A meteor strike hits the small town of Troy in the state of New York. People are reported missing. Two women, both named Helen, are affected in strange ways by this incident.
It's always a challenge to sit down and review a movie that is hard to understand and which speaks mostly in a visual language. These are movies that are made to be experienced and not told (I mean, which movie isn't? But you catch my drift). I will do my best to translate my feelings for "H." onto the review, but odds are that you will have to watch it to completely get what I am grasping at.
"H." is a personal journey of two couples during the time of a meteor strike in a small town in the state of New York. The older couple, Helen and Roy, are in a strange place in their relationship, as Helen is obsessed with her reborn baby doll - acting as if it is a real baby, and going to meetings where they talk about their "babies" and show them around. Roy needs to get away for a while, so he leaves with a friend for a fishing trip. When the meteor hits, Roy is away from Helen. Afterwards, he becomes one of many missing people in town. The younger couple, Helen (they share the name) and Alex, are expecting a child, but when the incident occurs they realize that something might be wrong.
Despite a very full plot, the main storytelling device is its visuals, audio and style.
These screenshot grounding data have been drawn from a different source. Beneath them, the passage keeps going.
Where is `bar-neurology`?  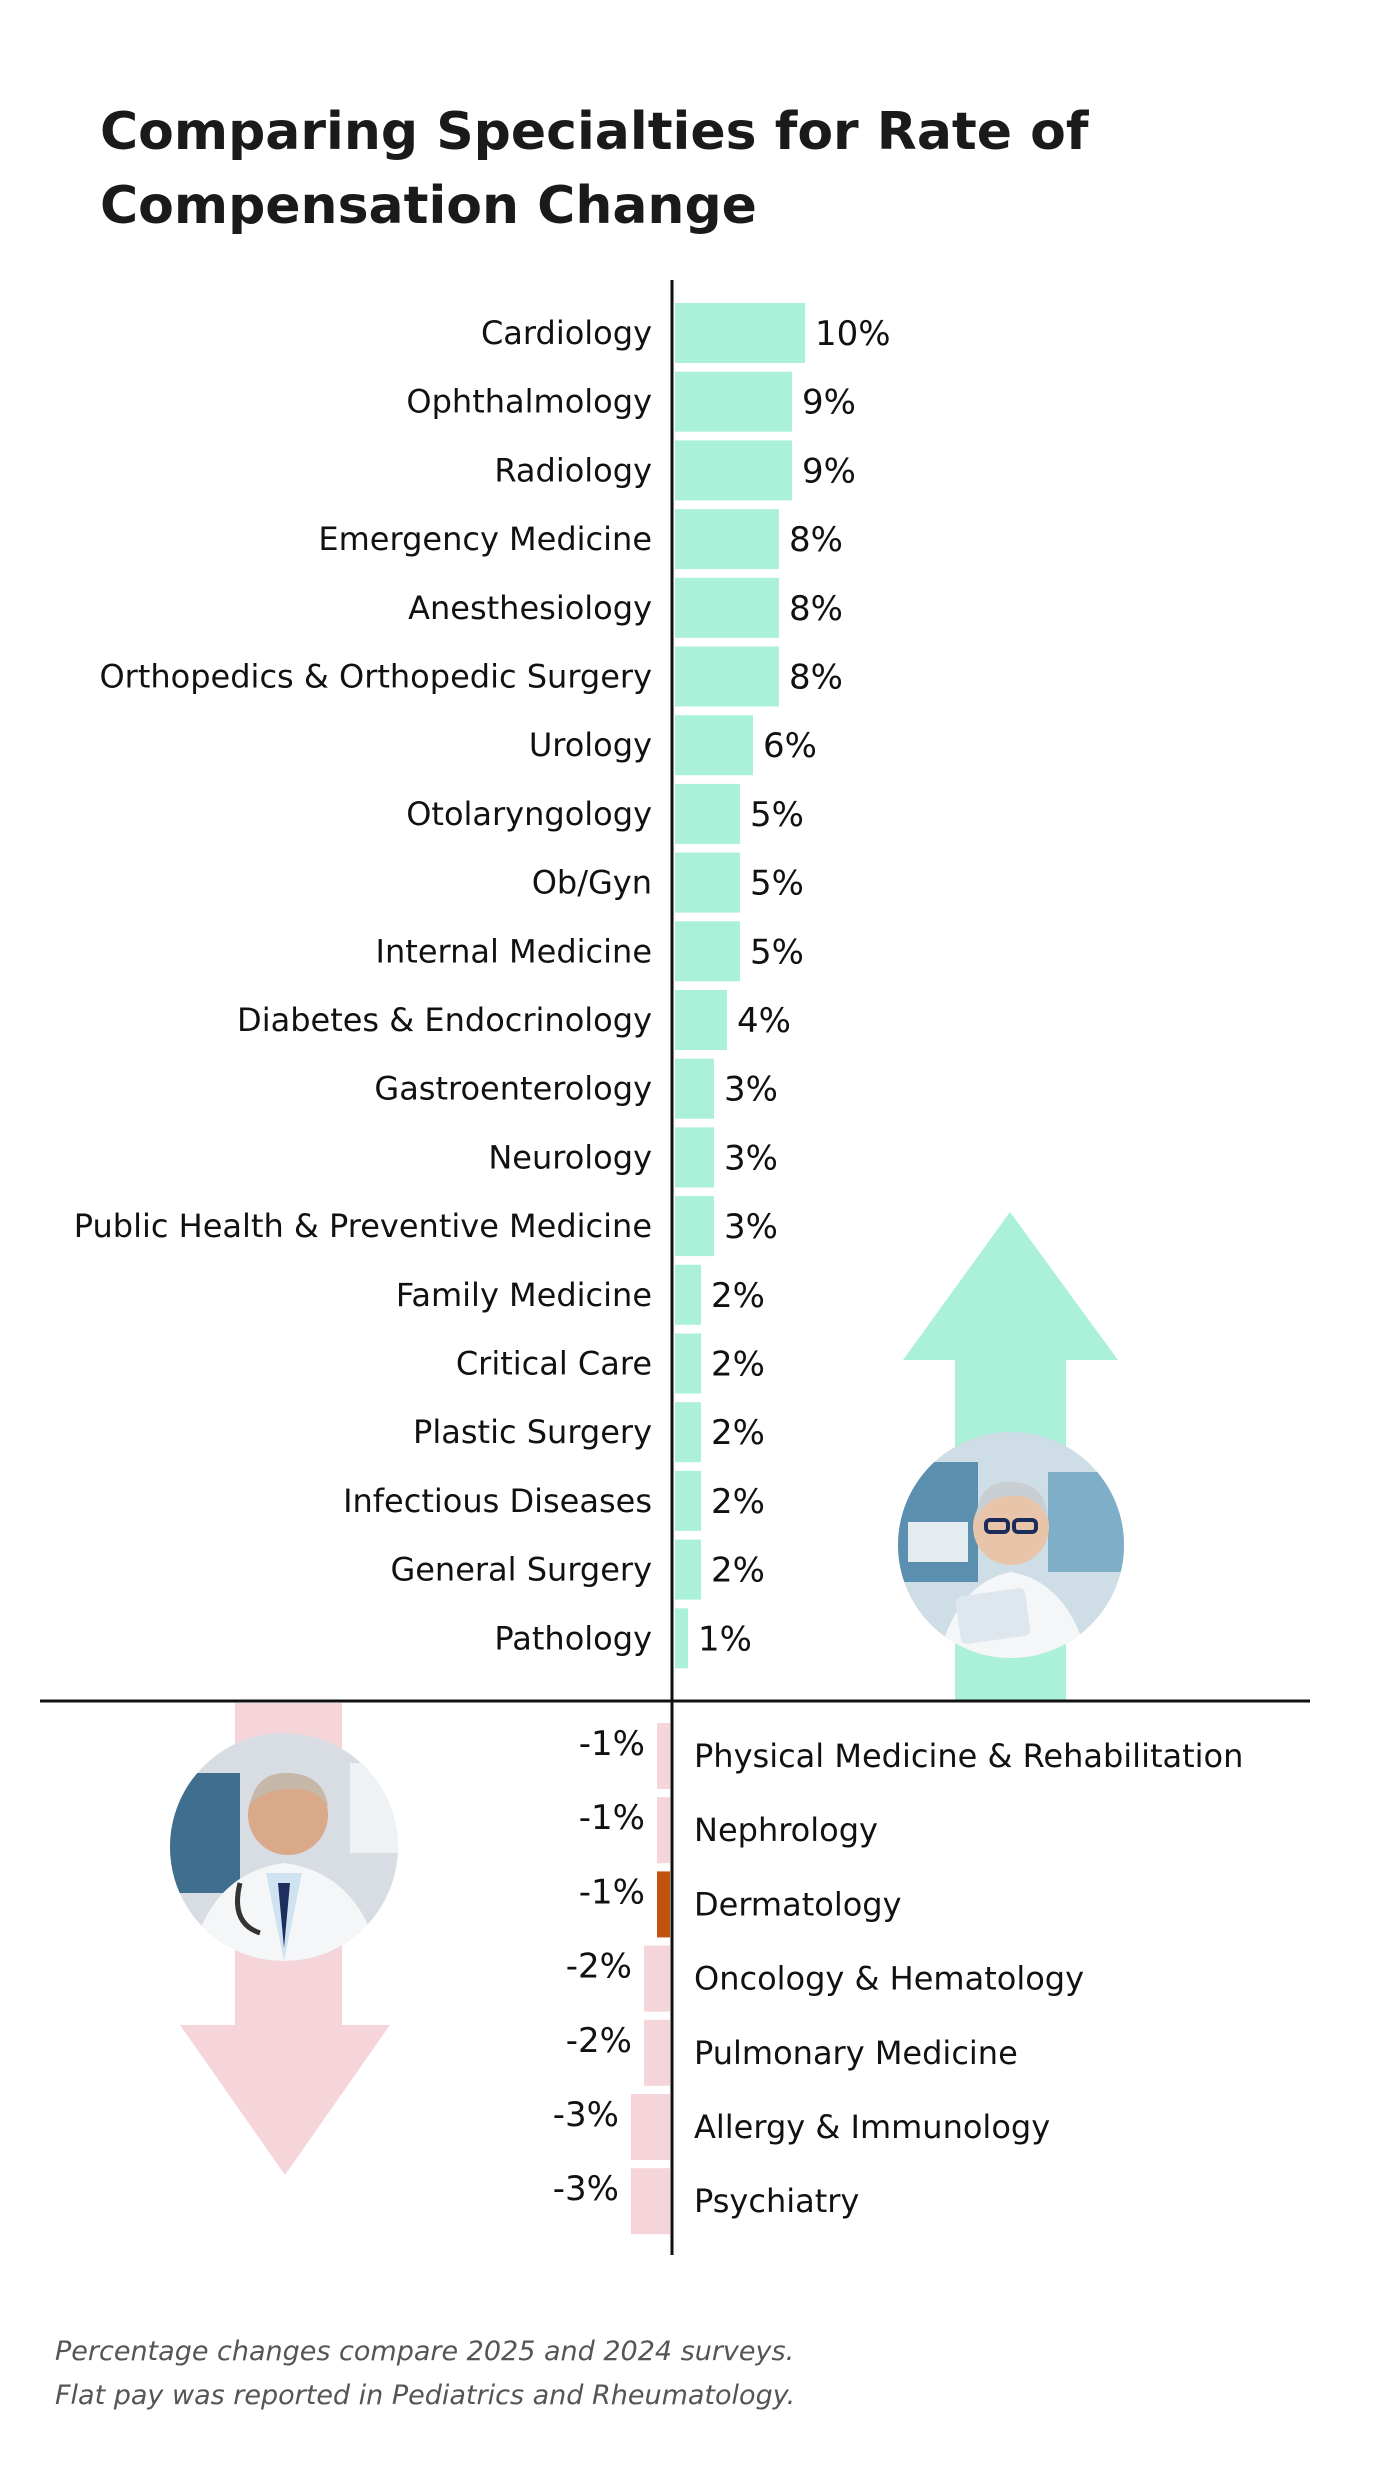
bar-neurology is located at coordinates (694, 1158).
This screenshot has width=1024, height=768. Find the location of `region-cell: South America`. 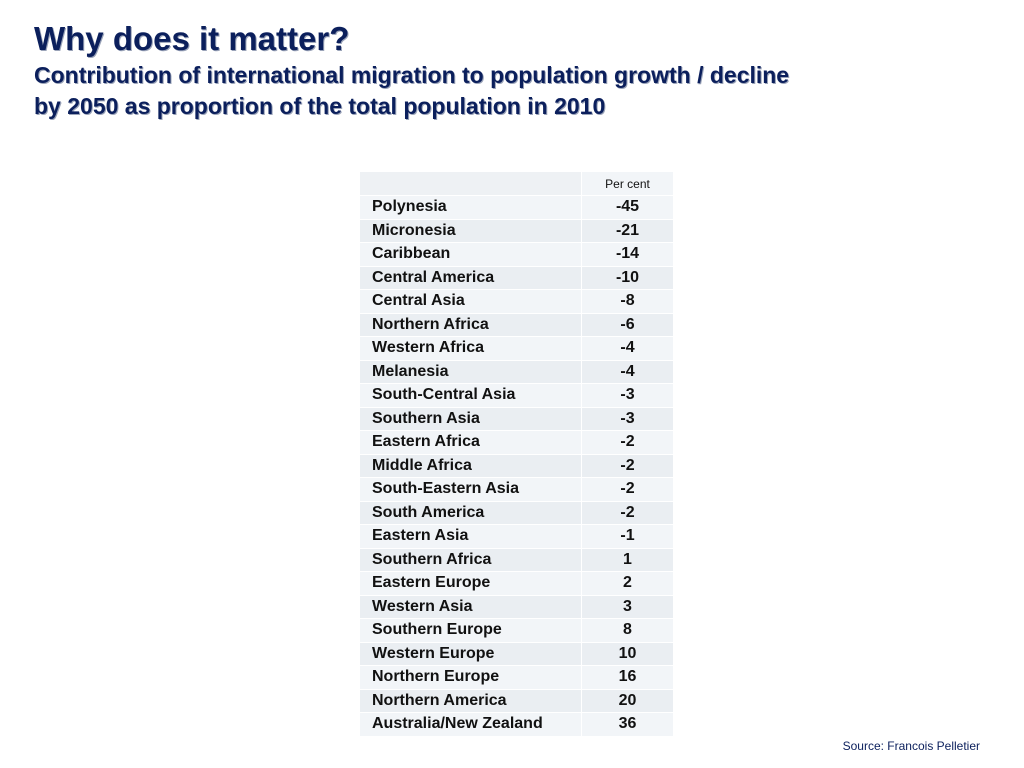

region-cell: South America is located at coordinates (470, 512).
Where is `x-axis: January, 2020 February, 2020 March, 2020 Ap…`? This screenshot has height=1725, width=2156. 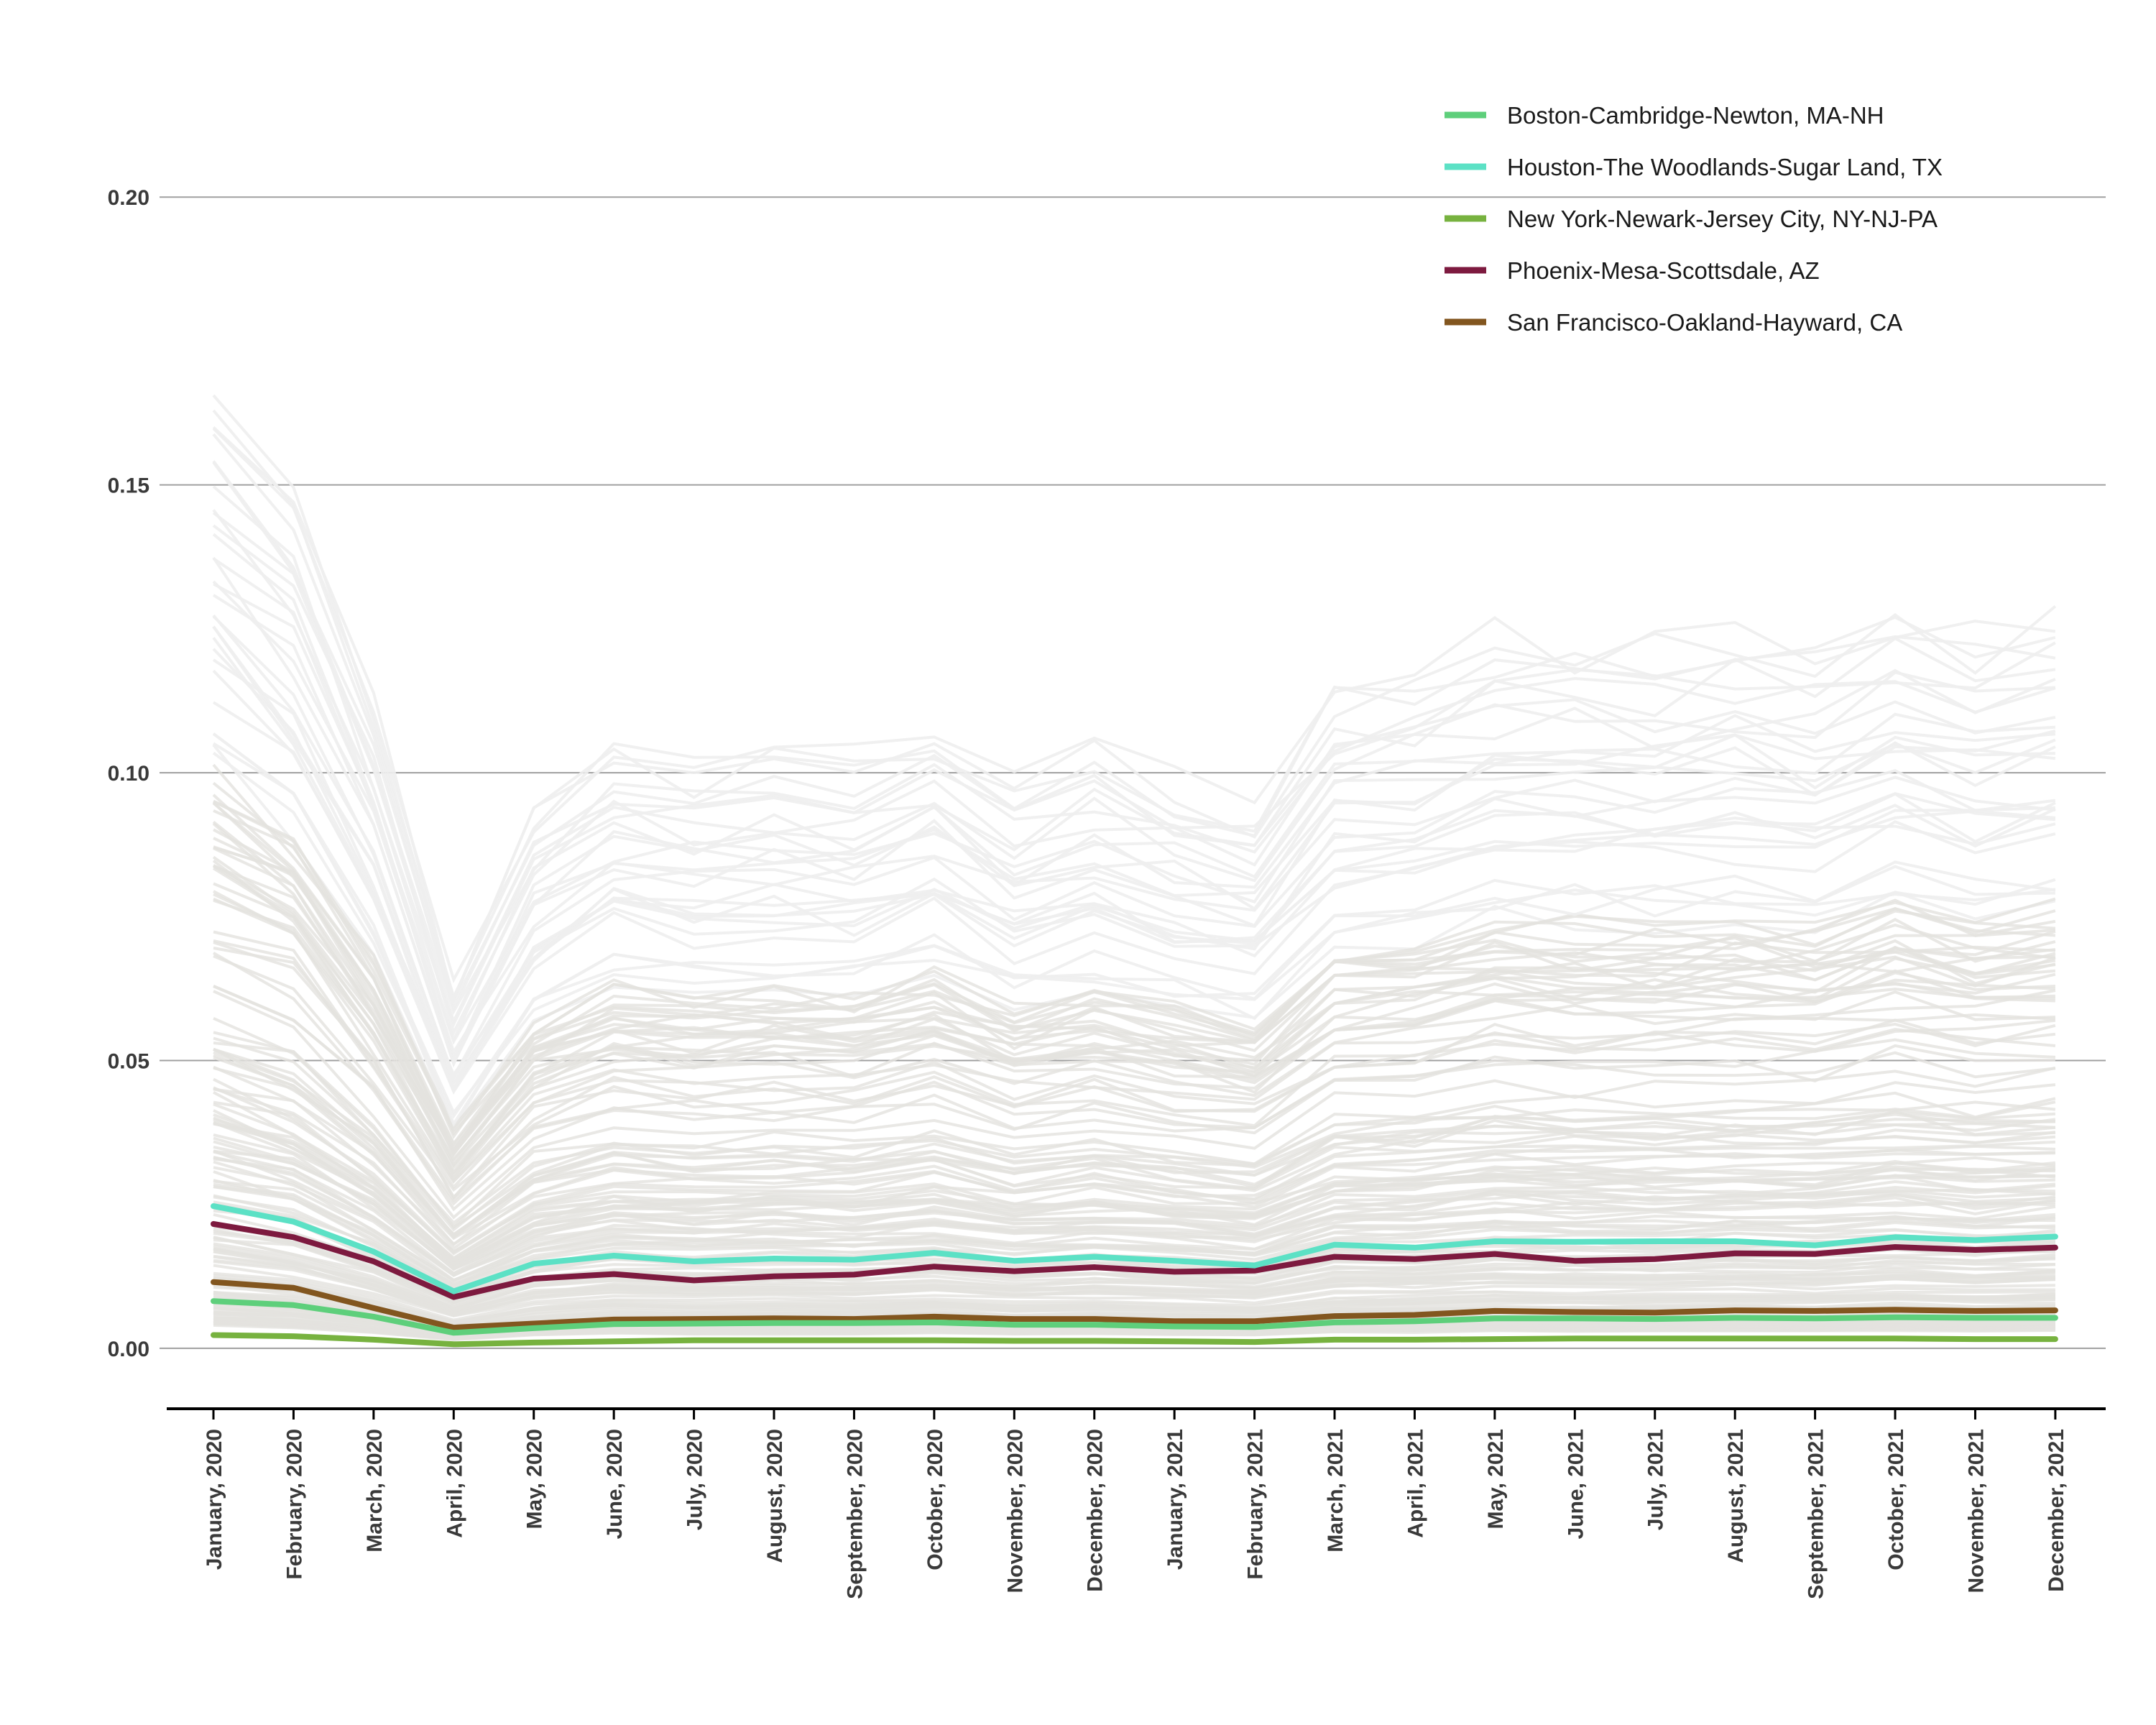
x-axis: January, 2020 February, 2020 March, 2020 Ap… is located at coordinates (1136, 1503).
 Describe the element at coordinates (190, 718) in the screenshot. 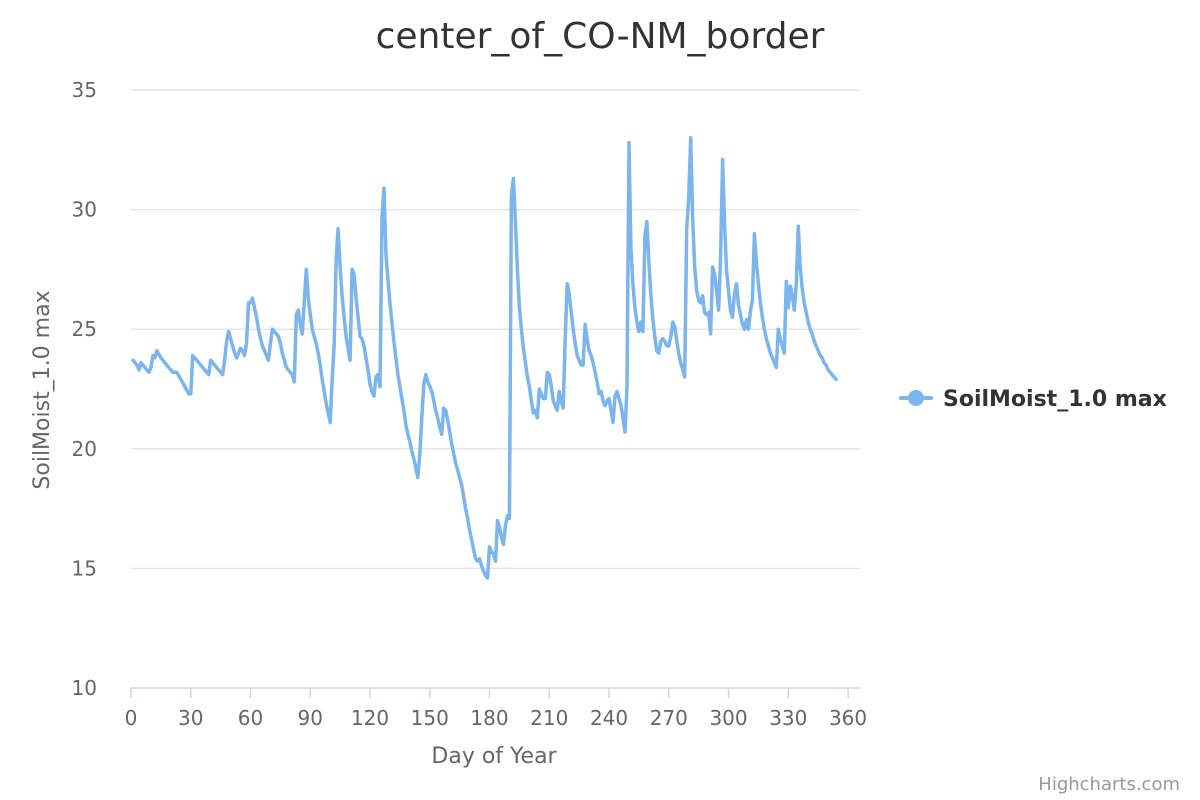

It leaves out a lot of details to pique our interests and keep us engaged, which can bite itself in the ass if the wrong viewer is watching. Personally I am all for it if there's a lot to show. Though "H." is quite a pretentious film in several ways, it is a movie that I found very easy to get into. There are movies where pretentiousness is part of the whole idea and I think this is one of those cases. It's hard to not get pretentious when you deal with loss, love, existentialism and what have you in a mostly visual way.
Personally I think Rania Attieh and Daniel Garcia's movie is great. It's a movie that keeps you on edge with its imagery and sound design. The story is intriguing and the characters are either quirky enough to be enjoyable (the older Helen), or you genuinely feel for them (the younger couple). The surrealism rarely feels forced, as it's often the quiet, simpler moments I thought came off as pretentious. There's a connecting to mythology through-out that was somewhat lost on me as it's not an interest of mine, but I think the movie stands well even if you're like me.
"H." has the sensibilities of an apocalypse drama, which often comes with the many thoughts questioning life and humanity. Add to that the whole baby thing which is a big part of both couple's lives, in one way or another. It might sound like "H." is a heavy film to take on, but it's equally kooky so there should be no problem watching this at the wrong time. You'll get a little bit of everything, unlike say Béla Tarr's work, which require a certain moodset.
I'd recommend "H." to any of our readers, minus those who are 100% gorehounds. This is a quiet, slow drama/thriller, that mixes surreal imagery and some strange comedy to lighten the mood. For the majority of people this should be an easy movie to get into. That said, "H." is not a groundbreaking masterpiece, but I had a good time with it. It kept me focused through the entire thing and I was curious to find out what was going on.